Scan the entries below. Report each line where the string "menu" occurs.

(Records contained in a dataset)
*-*-*

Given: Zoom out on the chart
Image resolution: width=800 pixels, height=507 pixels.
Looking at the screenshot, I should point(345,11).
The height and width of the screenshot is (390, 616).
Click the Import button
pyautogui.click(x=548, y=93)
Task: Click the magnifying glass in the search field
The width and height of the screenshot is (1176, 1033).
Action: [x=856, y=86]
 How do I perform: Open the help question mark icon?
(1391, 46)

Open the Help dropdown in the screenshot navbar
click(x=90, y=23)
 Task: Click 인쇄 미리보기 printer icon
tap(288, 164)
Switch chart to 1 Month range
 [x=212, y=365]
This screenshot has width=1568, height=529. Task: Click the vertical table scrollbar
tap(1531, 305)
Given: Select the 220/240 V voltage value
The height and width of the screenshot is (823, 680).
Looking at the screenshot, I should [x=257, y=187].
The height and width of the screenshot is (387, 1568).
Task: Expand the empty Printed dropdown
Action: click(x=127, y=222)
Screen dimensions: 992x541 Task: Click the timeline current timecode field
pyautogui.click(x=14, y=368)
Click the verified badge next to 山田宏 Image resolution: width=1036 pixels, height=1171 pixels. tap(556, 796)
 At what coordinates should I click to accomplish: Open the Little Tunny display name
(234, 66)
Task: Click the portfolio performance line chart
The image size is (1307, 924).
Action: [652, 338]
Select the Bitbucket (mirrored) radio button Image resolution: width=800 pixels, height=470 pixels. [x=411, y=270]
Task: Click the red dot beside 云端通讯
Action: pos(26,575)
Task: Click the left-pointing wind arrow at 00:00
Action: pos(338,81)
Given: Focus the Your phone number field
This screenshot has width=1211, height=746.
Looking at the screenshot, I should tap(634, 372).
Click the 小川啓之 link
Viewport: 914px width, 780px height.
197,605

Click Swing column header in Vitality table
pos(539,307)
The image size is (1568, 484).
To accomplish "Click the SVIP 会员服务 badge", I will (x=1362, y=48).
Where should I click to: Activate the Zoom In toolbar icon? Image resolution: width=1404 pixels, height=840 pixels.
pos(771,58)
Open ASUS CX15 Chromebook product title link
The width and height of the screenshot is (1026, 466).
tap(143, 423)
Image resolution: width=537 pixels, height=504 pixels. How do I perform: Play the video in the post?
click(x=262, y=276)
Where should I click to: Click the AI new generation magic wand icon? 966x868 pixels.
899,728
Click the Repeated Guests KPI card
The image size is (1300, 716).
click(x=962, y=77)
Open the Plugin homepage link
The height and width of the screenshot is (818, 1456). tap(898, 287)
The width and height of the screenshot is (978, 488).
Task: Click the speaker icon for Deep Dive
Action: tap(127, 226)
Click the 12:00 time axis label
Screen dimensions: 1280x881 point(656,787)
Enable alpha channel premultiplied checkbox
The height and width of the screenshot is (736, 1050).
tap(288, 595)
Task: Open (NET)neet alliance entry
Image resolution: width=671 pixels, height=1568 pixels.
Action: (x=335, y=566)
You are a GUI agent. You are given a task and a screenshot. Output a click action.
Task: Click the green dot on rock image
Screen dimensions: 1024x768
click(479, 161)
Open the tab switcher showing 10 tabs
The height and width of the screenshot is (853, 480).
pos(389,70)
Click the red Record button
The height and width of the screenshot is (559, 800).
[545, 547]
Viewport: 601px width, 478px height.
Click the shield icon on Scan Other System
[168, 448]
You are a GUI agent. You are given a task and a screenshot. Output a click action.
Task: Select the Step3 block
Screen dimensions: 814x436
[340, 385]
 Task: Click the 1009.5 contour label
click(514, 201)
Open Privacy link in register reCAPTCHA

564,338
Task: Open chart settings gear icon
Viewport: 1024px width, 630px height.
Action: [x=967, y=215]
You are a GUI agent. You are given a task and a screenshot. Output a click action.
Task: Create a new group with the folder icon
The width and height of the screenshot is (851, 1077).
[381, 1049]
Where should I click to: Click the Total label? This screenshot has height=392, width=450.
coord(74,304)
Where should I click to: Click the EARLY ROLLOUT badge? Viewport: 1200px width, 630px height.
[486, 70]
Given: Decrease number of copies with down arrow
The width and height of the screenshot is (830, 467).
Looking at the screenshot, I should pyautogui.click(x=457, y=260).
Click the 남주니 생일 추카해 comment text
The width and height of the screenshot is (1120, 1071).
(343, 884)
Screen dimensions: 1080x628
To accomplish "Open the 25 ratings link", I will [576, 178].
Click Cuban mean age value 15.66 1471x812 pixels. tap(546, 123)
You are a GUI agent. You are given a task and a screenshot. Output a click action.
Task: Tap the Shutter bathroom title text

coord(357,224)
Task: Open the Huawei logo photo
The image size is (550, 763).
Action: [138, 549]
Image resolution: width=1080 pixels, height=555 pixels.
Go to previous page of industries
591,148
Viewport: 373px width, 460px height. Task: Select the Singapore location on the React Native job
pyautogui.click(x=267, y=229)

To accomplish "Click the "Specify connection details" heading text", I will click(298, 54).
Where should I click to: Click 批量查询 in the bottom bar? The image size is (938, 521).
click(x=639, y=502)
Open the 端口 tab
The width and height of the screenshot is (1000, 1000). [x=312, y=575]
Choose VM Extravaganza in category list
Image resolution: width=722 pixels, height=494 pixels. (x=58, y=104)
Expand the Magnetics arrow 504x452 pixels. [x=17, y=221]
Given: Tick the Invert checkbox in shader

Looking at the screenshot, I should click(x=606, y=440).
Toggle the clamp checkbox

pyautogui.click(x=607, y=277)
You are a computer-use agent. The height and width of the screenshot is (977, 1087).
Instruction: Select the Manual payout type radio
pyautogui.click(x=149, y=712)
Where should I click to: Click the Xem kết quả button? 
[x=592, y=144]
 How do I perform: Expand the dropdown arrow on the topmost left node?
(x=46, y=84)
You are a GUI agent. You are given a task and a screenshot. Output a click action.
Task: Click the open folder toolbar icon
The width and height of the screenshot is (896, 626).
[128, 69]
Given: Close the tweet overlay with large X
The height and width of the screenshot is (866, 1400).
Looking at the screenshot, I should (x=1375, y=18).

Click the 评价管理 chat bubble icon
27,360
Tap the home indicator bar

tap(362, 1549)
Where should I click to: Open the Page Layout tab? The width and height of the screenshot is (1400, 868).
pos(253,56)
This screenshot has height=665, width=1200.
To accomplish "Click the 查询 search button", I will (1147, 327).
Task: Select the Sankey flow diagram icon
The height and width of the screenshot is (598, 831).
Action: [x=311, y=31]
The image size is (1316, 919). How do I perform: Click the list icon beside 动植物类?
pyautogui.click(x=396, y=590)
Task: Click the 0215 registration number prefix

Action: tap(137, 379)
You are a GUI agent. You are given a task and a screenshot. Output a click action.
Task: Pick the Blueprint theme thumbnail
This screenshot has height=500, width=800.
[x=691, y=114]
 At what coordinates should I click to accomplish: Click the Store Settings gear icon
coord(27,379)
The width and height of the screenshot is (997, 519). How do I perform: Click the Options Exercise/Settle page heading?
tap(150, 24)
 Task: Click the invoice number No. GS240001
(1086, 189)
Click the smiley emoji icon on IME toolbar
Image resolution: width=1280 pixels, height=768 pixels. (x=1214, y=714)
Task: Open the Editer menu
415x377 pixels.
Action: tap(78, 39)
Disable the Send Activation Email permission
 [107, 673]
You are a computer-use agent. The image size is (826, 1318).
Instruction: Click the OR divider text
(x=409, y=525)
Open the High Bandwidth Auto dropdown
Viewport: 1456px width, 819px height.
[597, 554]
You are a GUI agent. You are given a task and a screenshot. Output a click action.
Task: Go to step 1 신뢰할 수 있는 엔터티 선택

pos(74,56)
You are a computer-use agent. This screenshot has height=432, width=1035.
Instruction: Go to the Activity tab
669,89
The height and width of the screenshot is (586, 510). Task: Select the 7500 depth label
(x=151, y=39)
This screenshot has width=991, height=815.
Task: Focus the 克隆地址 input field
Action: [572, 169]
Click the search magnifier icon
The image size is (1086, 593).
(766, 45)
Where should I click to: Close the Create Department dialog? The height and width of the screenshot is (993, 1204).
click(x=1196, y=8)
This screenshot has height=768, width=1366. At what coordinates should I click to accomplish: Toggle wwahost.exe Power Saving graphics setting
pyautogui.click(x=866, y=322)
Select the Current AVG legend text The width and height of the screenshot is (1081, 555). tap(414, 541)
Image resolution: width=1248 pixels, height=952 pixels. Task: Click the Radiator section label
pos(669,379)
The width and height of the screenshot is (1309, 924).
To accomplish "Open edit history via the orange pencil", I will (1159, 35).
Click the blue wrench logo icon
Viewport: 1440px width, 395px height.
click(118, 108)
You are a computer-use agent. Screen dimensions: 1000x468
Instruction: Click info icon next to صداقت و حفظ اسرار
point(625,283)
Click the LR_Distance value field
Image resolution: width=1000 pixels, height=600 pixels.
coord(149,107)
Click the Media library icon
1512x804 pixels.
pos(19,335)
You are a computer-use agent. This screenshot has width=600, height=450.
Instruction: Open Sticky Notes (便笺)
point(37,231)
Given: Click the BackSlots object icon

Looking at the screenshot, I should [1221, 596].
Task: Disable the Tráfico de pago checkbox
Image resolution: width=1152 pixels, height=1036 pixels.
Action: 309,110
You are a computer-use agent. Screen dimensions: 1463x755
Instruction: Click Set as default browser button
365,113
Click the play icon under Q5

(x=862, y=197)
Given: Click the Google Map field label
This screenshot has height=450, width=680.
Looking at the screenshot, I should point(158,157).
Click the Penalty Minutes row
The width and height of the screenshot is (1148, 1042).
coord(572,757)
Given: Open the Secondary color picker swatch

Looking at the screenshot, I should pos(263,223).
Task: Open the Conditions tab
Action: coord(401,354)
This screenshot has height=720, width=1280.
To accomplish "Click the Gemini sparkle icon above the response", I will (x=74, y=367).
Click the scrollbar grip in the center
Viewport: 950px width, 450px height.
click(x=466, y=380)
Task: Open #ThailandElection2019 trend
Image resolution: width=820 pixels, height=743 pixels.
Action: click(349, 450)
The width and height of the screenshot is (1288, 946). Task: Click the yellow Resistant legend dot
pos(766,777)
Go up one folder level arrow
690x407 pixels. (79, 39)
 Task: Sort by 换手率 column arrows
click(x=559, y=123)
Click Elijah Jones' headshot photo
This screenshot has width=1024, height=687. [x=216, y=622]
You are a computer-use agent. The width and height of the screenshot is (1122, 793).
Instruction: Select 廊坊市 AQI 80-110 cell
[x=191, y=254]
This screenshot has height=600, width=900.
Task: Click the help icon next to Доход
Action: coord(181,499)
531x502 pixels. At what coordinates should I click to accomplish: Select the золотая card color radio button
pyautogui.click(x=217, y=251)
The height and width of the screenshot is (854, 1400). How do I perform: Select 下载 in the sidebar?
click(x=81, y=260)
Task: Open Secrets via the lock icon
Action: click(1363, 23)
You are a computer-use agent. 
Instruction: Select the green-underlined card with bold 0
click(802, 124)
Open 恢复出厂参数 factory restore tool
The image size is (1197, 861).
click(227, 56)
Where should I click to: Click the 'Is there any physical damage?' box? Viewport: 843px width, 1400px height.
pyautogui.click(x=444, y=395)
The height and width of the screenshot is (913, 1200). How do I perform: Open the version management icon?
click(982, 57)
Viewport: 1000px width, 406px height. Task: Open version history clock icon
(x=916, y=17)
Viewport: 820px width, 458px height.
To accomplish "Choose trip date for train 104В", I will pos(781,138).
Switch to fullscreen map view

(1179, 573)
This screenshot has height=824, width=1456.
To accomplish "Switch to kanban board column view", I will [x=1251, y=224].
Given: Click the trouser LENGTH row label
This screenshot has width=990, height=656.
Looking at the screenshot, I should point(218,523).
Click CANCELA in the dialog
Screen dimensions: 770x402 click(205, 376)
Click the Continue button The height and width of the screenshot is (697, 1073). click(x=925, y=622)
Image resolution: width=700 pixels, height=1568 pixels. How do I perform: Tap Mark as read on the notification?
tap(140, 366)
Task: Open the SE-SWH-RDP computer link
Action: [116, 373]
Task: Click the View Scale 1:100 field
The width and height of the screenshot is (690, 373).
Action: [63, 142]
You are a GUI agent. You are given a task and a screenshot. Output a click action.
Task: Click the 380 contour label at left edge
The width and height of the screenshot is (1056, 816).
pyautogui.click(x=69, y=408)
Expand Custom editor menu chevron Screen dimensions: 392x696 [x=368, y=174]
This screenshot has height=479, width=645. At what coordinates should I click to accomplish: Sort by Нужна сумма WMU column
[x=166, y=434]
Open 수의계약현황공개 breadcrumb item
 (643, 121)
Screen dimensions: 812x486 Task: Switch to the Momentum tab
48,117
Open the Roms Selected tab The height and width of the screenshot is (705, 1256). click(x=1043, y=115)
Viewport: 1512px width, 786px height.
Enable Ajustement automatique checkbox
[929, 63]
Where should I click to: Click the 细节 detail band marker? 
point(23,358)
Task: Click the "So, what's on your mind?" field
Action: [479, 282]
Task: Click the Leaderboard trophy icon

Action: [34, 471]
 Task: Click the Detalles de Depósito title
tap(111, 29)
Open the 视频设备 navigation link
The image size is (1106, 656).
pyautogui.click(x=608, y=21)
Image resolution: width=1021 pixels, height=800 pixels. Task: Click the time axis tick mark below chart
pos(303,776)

*-*-*

• **Written answer**:
Task: Open the Editer menu
Expand Custom editor menu chevron Screen dimensions: 392x696 [x=368, y=174]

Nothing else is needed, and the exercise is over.